Echoes of Raymond Chandler’s novels meet French neo-noir police thrillers in Adilkhan Yerzhanov’s crime film A Dark, Dark Man, a film not spoiled by convention. Hustling about as the film’s Chandlerian anti-heroes are Bekzat, a young small-town cop facing hardship, and fearless television reporter Ariana, arriving as if from another world in her fancy big city fashions.
Even though Yerzhanov has denied depicting societal issues, one cannot help but to think of the corruption in Kazakhstan when Bekzat’s brutal boss gives him an assignment to solve the mystery of a little boy’s body found in the cotton fields. The slow-witted Pukuar has immediately been made the scapegoat, seemingly based on dubious grounds.
Pukuar’s family hangs around peculiarly. But the tragicomical sequence of events and its inevitably violent ending constitute a senseless nightmare; in a Chandlerian fashion, even finding the “culprit” is not that important.

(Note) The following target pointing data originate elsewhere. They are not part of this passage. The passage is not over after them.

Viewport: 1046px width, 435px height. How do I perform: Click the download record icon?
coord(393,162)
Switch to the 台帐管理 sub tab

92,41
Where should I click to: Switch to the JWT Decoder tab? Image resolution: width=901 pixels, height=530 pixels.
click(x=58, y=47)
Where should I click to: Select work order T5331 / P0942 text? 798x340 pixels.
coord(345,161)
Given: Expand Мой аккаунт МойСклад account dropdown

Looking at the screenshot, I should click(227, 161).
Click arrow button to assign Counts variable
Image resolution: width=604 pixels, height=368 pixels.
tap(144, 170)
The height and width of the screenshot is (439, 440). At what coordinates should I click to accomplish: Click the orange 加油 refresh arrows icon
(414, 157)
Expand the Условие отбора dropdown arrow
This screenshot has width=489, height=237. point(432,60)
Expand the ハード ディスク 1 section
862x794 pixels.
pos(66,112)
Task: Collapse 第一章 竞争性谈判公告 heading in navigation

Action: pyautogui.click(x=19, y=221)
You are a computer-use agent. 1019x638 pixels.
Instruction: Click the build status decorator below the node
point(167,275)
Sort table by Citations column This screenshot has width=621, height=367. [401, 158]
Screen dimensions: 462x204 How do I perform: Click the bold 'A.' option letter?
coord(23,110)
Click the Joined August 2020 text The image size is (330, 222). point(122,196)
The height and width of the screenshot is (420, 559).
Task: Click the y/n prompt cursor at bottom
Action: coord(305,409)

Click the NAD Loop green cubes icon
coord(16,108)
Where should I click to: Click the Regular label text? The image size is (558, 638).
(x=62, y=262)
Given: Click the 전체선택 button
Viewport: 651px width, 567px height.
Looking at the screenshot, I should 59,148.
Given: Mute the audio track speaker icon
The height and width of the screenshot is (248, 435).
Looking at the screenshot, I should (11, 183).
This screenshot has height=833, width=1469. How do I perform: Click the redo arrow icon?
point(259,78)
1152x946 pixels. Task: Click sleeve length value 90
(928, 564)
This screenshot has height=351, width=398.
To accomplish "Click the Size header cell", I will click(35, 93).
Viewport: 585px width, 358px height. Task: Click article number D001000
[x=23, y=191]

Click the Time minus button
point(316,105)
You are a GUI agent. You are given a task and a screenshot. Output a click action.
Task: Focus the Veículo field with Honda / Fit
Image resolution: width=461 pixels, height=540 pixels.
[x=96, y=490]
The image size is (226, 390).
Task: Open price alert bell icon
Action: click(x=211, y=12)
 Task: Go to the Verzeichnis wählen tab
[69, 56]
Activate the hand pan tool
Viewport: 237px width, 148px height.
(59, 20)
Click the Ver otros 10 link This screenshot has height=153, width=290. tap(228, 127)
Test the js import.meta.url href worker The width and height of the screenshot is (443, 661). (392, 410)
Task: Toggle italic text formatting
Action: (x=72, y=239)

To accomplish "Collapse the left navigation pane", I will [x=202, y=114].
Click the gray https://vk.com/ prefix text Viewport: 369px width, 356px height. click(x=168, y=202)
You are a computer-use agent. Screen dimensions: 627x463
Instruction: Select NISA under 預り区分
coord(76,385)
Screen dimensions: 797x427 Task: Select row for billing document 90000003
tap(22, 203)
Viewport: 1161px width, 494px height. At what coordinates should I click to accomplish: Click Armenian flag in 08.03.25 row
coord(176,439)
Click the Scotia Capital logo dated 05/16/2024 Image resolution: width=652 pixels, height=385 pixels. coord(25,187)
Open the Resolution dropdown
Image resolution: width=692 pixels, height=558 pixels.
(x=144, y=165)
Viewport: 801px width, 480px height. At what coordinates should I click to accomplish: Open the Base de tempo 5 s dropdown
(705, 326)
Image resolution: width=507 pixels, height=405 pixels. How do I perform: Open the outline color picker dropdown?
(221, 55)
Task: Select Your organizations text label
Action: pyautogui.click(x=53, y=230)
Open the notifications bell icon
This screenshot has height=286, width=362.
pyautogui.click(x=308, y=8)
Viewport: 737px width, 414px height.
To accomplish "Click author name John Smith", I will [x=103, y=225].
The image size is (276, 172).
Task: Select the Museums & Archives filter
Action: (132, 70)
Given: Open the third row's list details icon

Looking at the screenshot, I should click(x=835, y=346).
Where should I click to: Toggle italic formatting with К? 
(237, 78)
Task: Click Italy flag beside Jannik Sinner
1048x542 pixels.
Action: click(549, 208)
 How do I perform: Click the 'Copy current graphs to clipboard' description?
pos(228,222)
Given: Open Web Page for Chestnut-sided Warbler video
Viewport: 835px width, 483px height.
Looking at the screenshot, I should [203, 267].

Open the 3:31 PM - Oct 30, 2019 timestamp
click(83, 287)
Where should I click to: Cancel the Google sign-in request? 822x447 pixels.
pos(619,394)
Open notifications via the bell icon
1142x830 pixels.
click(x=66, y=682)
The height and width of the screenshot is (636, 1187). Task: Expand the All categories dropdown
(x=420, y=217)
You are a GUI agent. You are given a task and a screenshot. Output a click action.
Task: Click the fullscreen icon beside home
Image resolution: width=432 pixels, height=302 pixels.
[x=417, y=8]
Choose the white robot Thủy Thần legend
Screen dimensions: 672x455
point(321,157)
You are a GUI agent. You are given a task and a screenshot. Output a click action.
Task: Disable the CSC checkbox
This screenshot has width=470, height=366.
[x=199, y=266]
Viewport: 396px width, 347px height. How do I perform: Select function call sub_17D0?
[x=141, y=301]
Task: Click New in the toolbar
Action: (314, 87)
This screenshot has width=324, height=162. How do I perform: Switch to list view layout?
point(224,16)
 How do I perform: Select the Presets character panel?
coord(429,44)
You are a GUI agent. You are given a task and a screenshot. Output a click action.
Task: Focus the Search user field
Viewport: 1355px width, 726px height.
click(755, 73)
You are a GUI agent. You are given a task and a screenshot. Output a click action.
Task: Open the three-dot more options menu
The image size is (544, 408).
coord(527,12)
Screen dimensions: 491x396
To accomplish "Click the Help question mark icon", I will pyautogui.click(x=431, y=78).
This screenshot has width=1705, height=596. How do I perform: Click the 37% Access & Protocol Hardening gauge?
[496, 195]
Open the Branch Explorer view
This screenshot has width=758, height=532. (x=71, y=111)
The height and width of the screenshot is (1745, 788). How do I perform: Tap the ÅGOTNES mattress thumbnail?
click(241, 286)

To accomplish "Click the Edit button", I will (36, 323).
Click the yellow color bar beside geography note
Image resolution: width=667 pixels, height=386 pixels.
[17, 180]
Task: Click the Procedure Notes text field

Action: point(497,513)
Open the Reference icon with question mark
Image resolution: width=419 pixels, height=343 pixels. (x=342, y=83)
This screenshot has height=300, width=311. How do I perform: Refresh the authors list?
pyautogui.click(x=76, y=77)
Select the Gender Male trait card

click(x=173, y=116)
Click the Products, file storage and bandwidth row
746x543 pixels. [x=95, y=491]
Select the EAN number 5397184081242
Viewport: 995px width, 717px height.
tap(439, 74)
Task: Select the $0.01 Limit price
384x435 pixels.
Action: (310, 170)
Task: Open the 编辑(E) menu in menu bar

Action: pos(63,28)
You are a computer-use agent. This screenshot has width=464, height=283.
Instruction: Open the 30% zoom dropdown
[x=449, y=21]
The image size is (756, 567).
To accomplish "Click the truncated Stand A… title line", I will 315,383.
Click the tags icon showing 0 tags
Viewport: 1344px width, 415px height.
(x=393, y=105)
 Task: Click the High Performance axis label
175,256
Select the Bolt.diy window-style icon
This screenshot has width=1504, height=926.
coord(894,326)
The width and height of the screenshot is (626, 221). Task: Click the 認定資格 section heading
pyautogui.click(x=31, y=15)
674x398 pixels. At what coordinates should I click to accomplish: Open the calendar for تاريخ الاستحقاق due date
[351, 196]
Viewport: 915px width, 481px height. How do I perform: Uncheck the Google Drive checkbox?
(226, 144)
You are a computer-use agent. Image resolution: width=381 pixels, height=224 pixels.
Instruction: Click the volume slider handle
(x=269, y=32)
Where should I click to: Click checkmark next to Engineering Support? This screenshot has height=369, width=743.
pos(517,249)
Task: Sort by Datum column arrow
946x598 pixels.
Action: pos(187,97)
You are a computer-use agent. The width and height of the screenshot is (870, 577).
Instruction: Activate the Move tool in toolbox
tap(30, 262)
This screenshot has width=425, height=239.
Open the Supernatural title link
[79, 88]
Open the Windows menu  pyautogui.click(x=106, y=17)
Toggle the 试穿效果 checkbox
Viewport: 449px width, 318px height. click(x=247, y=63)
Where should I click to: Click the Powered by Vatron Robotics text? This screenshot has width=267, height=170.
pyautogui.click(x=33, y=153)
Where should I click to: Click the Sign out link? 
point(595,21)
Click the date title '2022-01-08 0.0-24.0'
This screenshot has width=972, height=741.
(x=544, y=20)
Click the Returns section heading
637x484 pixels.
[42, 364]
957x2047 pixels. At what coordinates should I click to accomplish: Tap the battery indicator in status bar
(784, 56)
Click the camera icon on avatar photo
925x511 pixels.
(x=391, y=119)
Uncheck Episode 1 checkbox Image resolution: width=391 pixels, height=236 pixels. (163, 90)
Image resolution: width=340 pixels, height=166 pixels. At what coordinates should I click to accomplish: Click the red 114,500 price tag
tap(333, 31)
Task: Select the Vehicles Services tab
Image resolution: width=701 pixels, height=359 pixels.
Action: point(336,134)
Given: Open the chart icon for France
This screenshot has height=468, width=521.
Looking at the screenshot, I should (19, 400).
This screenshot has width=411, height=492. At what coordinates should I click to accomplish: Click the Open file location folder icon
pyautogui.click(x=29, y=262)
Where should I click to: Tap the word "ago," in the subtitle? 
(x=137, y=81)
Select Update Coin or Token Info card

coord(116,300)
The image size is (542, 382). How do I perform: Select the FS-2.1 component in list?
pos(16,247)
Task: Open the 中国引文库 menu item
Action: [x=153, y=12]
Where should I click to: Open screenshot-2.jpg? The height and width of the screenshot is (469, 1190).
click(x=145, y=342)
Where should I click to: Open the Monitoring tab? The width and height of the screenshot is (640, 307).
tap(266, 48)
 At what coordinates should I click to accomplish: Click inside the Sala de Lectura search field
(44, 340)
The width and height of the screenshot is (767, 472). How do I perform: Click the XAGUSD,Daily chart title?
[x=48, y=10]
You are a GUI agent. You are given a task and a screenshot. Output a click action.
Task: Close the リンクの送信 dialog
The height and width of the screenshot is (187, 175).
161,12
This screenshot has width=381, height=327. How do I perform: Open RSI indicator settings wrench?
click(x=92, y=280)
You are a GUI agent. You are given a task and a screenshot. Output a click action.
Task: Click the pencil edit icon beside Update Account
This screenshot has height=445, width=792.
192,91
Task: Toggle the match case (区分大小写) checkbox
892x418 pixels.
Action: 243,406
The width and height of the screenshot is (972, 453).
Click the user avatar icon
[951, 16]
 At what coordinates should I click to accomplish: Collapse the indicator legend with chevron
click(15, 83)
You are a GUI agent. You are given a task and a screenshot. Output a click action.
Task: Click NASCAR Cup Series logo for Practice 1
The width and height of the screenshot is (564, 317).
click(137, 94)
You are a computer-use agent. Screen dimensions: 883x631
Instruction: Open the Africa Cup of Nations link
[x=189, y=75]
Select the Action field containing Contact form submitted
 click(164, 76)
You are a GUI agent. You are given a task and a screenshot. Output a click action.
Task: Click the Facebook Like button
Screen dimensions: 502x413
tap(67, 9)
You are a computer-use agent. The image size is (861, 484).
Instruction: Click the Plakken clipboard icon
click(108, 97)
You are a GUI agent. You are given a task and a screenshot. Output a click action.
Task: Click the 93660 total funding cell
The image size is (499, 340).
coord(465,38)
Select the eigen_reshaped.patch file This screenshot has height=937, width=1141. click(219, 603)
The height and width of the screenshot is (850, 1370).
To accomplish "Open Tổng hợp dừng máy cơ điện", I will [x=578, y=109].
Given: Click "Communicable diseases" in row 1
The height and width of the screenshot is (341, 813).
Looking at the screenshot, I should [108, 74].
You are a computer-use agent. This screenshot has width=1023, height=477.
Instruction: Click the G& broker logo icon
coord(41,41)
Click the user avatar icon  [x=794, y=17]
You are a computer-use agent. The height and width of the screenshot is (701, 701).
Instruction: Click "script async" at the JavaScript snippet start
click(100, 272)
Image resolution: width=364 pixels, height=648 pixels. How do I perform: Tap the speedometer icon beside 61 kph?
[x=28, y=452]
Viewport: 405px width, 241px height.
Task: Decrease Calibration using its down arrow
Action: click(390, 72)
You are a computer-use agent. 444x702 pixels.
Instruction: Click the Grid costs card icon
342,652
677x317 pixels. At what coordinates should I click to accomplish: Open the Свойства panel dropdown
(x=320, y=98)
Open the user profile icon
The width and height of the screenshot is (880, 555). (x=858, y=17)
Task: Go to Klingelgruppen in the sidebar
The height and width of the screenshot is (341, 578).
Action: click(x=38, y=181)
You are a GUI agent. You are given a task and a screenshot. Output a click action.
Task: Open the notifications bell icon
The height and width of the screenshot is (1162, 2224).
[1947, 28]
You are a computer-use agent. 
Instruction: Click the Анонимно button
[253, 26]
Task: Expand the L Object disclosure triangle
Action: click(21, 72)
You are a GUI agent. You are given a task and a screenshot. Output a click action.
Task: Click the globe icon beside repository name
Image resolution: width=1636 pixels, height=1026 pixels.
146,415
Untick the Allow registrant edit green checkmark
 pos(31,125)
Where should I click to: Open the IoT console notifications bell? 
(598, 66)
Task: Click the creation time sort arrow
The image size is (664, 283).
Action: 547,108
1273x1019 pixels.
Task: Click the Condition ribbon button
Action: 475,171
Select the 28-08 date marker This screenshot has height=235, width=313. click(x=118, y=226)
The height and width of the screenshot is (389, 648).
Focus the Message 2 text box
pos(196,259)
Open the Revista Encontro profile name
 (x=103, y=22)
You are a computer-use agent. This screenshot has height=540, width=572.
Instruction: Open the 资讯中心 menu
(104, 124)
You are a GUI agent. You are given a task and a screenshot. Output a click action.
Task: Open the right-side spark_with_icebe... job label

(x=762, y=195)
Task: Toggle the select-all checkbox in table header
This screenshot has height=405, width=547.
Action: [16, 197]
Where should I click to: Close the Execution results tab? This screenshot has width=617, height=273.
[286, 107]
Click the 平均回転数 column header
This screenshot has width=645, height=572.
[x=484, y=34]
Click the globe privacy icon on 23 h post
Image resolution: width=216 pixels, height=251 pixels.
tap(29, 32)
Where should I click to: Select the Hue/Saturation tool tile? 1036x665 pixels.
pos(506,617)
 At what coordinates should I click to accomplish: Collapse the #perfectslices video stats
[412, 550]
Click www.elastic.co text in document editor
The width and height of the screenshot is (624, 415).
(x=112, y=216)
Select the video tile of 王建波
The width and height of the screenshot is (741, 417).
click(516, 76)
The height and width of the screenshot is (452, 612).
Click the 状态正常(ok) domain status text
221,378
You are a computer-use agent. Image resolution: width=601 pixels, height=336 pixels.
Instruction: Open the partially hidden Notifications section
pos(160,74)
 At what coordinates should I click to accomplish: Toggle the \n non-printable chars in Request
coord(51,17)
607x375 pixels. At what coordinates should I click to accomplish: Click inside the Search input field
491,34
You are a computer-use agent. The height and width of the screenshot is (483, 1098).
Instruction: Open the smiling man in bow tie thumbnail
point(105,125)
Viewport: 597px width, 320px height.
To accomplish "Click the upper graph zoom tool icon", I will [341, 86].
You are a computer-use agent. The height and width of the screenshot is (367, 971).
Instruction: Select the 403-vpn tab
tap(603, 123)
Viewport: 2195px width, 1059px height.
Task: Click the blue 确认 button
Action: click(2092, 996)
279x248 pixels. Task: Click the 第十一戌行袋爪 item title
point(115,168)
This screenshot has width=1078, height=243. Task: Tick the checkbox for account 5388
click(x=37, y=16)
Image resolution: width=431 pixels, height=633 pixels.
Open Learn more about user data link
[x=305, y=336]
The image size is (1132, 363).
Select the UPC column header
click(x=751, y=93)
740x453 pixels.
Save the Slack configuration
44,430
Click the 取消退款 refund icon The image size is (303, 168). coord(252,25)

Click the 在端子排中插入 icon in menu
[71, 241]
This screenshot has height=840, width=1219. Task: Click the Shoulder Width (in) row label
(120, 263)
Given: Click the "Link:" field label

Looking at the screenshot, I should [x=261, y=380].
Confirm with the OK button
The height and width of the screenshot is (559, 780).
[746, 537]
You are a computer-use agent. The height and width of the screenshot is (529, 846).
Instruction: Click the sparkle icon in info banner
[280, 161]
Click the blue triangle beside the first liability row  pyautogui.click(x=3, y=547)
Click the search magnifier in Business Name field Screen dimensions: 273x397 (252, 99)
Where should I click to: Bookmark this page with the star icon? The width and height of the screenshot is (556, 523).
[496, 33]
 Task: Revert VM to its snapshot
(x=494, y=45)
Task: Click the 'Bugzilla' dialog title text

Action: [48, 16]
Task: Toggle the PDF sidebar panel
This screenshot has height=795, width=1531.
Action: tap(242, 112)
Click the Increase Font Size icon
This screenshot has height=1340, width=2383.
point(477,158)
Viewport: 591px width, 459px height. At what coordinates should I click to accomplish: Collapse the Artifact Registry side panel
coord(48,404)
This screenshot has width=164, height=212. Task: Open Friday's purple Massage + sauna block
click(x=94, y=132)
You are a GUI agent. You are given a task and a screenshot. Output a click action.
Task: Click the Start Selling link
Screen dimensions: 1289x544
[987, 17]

Ariana fruitlessly cites to the police French Enlightenment philosopher Montesqueiu’s tripartite separation of powers (which today, unbelievably, has been forgotten by some Finnish politicians as well, even in the government!). But Aydar Sharipov’s camerawork brings this tripartite separation horizontally to the silver screen: fields, mountains and the sky rule the landscape. Summarised by French critic Jacques Morice in Télérama: “black, absurd, and stylish.”